#### 原文段落:
*-*-*

限制2元组中元素的出现次数

时间:2016-05-05 13:15:04

标签: sql postgresql postgresql-9.4

我试图在SQL(或postgresql 9.4)中找到一个基于集合的查询解决方案,以解决以下问题:

我有一组有限的唯一2元组(x∈N,y∈N),它们已经分配了等级。

现在我想删除所有元组,以便剩余的元组满足以下条件:

  1. 每个数字在元组左侧最多出现n次
  2. 每个数字在右侧最多出现m次。
  3. 对于迭代有序元组的过程并计算每个元素的出现次数,这很容易做到。但是,我想知道是否有单个(postgre)SQL查询的解决方案?

    更具体地说,请考虑以下简单示例,其中n = 2,m = 2:

    ╔═══╦═══╦══════╗
    ║ x ║ y ║ rank ║
    ╠═══╬═══╬══════╣
    ║ 1 ║ 4 ║    1 ║
    ║ 2 ║ 4 ║    2 ║
    ║ 3 ║ 4 ║    3 ║
    ║ 3 ║ 5 ║    4 ║
    ║ 3 ║ 6 ║    5 ║
    ║ 3 ║ 7 ║    6 ║
    ╚═══╩═══╩══════╝
    

    现在我们正在寻找一个返回以下元组的查询:(1,4),(2,4),(3,5),(3,6)

    表和值的SQL小提琴:

       create table tab (
         x bigint,
         y bigint,
         rank bigint);
    
      insert into tab values (1,4,1);
      insert into tab values (2,4,2);
      insert into tab values (3,4,3);
      insert into tab values (3,5,4);
      insert into tab values (3,6,5);
      insert into tab values (3,7,6);
    

    我尝试过使用postgres窗口函数的方法,它解决了上面的例子,但我不确定它是否可以找到与其他示例的基于游标的方法一样多的对。

*-*-*

#### 练习题目:
请列出上面这篇帖子中期望查询返回的全部元组。

#### 数据摘录:
*-*-*

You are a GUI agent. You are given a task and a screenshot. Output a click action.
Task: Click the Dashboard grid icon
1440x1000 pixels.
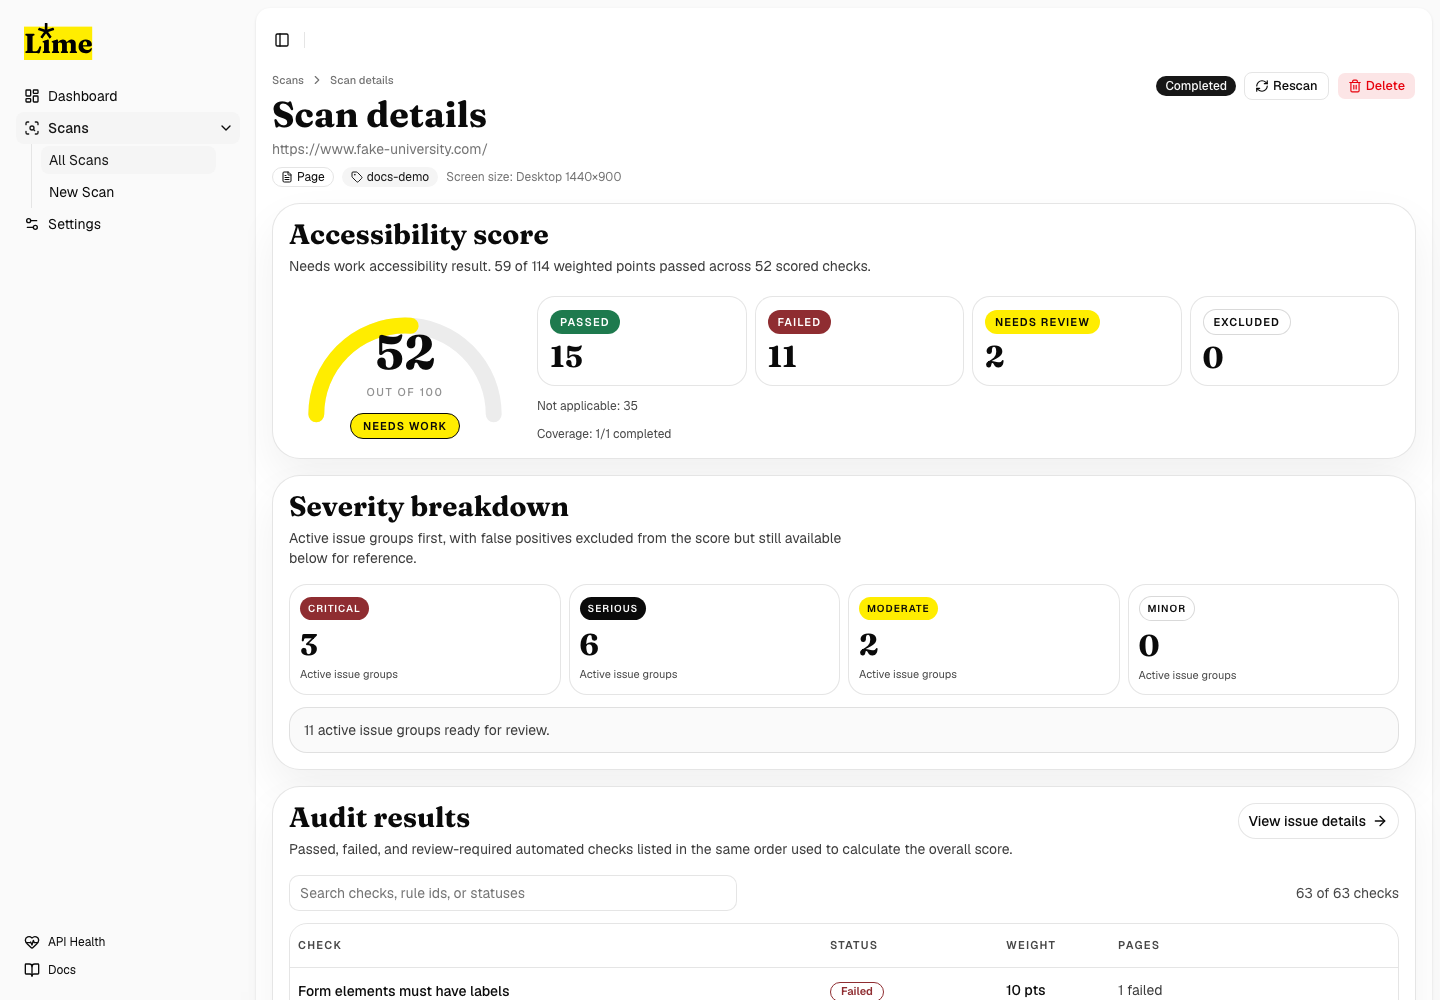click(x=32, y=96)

*-*-*

#### 答案如下:
(1,4)、(2,4)、(3,5)、(3,6)